Court Opinion

ID: 5960721
Source: CourtListenerOpinion
Date Created: 2022-01-13 06:56:09.915851+00
Date Added: 2024-06-11T08:48:07.221409
License: Public Domain

—Appeal by the defendant from a judgment of the Supreme Court, Kings County (Pincus, J.), rendered February 25, 1988, convicting him of murder in the second degree and attempted robbery in the first degree, upon a jury verdict, and imposing sentence.
Ordered that the judgment is affirmed.
The defendant contends that the trial court erred in permitting the prosecutor to elicit prior consistent statements from an eyewitness. It is well established that a witness’s prior consistent statements may not be utilized to bolster his or her trial testimony unless the testimony has been attacked by the opposing party as a recent fabrication (see, People v Marcial, 178 AD2d 493; People v Davis, 44 NY2d 269). In this case, there was no such attack. Thus, it was error to allow the witness to testify that he told the District Attorney and Grand Jury that the defendant shot the victim. It was also error to allow a police officer to testify that he arrested the defendant after conferring with the eyewitness (see, People v Holt, 67 NY2d 819). However, any error in the admission of such bolstering testimony must be deemed harmless in light of the eyewitness’s recognition of the defendant, whom he had known for 20 years (see, People v Tinsley, 159 AD2d 602).

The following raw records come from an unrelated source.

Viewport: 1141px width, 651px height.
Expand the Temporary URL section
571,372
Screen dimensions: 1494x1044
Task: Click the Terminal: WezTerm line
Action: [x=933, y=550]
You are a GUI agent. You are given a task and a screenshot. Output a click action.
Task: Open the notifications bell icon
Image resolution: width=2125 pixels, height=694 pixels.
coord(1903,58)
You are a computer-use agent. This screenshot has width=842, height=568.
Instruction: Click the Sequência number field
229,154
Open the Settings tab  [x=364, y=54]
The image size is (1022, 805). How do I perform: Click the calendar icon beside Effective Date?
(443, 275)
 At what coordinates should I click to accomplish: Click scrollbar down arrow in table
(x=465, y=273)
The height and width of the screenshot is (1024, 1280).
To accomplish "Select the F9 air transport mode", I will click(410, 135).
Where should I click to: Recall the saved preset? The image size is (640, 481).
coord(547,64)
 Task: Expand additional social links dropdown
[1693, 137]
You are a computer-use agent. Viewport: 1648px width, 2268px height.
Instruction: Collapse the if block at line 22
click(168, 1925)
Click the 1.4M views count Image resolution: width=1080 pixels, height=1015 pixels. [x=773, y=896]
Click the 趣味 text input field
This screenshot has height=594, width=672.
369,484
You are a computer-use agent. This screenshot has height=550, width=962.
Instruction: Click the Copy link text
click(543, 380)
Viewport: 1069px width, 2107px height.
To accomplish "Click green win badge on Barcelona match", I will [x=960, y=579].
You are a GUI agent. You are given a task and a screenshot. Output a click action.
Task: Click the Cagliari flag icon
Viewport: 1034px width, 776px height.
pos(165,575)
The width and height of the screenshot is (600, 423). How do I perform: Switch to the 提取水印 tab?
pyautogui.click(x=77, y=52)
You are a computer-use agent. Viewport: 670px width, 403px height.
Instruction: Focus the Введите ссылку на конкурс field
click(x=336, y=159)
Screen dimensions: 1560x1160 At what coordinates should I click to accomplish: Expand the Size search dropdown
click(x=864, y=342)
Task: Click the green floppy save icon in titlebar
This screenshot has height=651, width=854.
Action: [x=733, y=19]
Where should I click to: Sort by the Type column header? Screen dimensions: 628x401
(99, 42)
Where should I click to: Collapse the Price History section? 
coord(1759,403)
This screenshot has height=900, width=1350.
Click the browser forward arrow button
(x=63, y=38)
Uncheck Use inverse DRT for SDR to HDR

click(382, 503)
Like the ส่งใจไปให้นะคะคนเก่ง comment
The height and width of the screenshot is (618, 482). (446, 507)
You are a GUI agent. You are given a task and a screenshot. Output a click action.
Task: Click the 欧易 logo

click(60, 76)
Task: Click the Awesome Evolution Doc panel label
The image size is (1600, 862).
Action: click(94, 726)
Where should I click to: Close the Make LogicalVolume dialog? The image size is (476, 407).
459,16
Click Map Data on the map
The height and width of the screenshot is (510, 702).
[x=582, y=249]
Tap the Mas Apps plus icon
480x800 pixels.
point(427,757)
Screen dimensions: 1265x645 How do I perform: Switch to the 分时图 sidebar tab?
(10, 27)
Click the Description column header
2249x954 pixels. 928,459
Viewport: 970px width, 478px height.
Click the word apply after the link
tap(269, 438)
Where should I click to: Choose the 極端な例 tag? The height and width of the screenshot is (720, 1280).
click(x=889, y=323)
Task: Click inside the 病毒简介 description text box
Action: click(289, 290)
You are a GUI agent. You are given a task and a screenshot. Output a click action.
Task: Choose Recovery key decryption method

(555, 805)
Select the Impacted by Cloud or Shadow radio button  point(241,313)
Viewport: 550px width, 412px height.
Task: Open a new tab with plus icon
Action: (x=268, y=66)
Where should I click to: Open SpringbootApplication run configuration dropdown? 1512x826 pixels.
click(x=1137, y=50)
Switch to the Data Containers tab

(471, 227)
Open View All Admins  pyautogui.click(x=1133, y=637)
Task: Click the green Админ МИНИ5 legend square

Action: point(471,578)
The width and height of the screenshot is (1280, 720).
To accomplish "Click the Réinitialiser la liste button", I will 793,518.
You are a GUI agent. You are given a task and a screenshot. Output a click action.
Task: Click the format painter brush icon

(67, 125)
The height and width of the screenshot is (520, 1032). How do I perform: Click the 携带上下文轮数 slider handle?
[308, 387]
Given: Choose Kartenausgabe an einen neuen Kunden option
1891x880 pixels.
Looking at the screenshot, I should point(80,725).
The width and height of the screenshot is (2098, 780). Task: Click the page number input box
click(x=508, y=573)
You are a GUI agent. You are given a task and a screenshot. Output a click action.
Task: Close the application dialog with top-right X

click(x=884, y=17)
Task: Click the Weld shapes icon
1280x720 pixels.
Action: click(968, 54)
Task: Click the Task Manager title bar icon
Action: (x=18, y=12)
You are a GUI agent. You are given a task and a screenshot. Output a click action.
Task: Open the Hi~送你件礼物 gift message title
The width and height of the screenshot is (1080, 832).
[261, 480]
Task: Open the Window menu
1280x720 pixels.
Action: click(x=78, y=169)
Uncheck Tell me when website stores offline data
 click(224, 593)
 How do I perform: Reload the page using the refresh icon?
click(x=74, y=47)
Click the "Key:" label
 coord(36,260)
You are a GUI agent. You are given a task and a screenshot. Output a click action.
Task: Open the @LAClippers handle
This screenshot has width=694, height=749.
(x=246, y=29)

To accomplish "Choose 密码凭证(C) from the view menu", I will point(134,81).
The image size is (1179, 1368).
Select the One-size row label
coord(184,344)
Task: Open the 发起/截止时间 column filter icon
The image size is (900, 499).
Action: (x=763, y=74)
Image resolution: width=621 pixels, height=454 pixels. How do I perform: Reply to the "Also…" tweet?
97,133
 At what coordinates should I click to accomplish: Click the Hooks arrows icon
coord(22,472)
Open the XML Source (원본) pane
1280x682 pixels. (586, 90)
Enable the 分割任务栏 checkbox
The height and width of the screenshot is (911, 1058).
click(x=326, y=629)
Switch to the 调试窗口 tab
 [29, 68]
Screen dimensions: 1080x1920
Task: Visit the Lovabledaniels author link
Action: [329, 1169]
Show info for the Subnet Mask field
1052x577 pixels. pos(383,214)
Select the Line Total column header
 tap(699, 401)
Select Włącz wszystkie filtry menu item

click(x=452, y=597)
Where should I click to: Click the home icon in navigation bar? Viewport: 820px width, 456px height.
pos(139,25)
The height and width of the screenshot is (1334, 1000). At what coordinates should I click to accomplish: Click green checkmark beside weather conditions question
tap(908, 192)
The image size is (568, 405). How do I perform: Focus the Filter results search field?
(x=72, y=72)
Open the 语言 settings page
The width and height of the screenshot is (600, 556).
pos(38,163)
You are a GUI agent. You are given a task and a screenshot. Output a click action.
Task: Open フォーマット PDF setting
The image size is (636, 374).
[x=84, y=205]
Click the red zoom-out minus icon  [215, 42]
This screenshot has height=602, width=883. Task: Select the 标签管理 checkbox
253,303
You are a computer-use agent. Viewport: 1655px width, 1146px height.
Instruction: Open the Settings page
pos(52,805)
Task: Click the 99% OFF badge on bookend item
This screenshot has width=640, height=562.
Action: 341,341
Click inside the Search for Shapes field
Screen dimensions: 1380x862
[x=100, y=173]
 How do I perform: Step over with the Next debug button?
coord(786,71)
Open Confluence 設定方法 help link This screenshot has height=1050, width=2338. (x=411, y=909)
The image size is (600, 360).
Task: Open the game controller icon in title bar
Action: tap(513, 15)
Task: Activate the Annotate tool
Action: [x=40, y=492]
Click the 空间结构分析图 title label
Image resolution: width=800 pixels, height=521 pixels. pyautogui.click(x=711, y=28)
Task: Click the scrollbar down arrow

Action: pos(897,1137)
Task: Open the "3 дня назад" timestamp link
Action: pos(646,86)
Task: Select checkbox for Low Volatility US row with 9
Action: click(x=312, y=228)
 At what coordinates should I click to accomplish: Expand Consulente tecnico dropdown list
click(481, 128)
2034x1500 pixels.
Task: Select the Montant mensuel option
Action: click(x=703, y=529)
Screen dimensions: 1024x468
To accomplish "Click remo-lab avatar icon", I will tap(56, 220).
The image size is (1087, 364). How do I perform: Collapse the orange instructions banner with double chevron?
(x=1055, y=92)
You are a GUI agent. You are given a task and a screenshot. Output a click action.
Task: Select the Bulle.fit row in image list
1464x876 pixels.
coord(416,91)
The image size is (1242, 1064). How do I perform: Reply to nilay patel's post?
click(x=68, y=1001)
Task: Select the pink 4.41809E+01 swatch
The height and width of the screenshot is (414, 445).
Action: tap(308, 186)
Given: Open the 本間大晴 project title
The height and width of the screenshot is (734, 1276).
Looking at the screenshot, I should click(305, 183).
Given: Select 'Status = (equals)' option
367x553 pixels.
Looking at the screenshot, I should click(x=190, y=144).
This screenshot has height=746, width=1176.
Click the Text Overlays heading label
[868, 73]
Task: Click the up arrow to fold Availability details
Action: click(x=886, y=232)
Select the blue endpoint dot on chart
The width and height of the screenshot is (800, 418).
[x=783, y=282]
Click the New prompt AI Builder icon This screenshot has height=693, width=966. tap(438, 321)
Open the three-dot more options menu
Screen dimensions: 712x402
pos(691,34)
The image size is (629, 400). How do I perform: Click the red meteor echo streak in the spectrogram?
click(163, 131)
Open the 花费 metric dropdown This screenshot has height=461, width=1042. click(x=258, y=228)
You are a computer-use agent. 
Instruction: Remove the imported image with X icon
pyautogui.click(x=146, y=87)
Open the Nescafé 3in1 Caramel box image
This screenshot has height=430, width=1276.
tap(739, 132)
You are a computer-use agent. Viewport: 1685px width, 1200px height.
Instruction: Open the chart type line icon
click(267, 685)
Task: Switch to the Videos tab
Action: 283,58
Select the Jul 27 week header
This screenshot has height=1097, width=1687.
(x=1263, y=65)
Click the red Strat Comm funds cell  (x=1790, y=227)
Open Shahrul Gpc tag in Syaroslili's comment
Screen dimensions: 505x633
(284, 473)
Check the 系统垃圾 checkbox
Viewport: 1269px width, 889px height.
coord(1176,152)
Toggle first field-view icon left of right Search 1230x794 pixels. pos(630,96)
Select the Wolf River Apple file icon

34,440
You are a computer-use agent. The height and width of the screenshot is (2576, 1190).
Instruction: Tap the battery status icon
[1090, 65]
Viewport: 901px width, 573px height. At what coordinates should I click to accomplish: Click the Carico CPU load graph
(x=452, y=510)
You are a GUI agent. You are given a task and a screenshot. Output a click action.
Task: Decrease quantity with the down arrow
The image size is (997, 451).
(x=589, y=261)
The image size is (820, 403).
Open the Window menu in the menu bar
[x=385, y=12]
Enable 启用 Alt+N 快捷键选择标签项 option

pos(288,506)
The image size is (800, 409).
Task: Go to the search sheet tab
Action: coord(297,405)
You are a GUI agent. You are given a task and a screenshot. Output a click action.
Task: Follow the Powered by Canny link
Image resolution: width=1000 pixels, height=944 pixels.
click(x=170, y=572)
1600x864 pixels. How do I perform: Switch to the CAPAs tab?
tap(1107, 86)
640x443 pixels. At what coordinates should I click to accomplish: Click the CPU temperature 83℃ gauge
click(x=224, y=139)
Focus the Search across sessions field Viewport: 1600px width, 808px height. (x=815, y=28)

The defendant’s contention that the trial court’s supplemen*727tal instructions were coercive and prejudicial to the defense are without merit. To the extent this issue was preserved for appellate review, we find that the instructions were neutral, were directed to the jurors in general, and were not coercive (see, People v Brooks, 152 AD2d 591; People v Jones, 166 AD2d 722).
The defendant’s remaining contentions are either unpreserved for appellate review or without merit. Bracken, J. P., Ritter, Copertino and Santucci, JJ., concur.